The author however fails to remind us of Putin's elegant and verbose criticisms of the US and its allies' interventions in Iraq and Afghanistan. Afghanistan (twice - 1980 & 2001), Iraq, Georgia, Kosovo and that list above, have all been justified with disingenuous, self-serving rationalisations. 'Preventive war', 'humanitarian protection of civilian populations' or 'democracy building' - they're all weasel words invented by resurgent imperialists.Last week, US Secretary of State John Kerry, who used to be a sensible fellow before becoming corrupted by power, blasted Russia: “you just don’t invade a country under a phony pretext!”
I guess Kerry has never heard of the US invasions of the Dominican Republic, Lebanon, Grenada, Panama, Haiti, Afghanistan, Iraq, Somalia and Libya. Or can’t remember Vietnam and the Gulf of Tonkin “incident.”

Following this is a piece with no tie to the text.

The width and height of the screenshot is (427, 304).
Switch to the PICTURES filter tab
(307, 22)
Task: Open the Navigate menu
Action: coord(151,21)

This article makes some good points too:
So, we can all be clear. Neither the mobilisation of Russian forces in the Crimea, nor the forthcoming referendum, nor the motivations behind the leaders of the Kiev coup, nor the coordinated outrage of the Western powers have really anything to do with either the promotion or preservation of democracy. The West ignores democratic concerns when it suits - witness the silence on the military counter-coup in Egypt - and Russia ignores elected leaders when it suits, and cries croco-democratic tears when that seems expedient. The US imposes or denigrates the Monroe doctrine at will, according to whim, tide and Wall Street.Putin’s casus belli may be one he manufactured largely by himself, but so was George W. Bush’s case for going to war in Iraq. America’s perma-hawks — the politicians and pundits who beat the drums for intervention in Iraq and now criticize President Obama for insufficient bellicosity about Ukraine — need to explain why the infinitely self-serving doctrine of “preventive war,” which they used to justify our Iraq adventure, should be reserved for us alone. Russia’s military installations in Crimea, Putin has said, were threatened by Ukrainian revolutionaries. When power needs a threat to justify its exercise, power invariably finds one. (My emphasis)
Whatever the unrest in Ukraine is really about, three things you can categorically say it is NOT about, are democracy, human rights and respect for the rule of international law.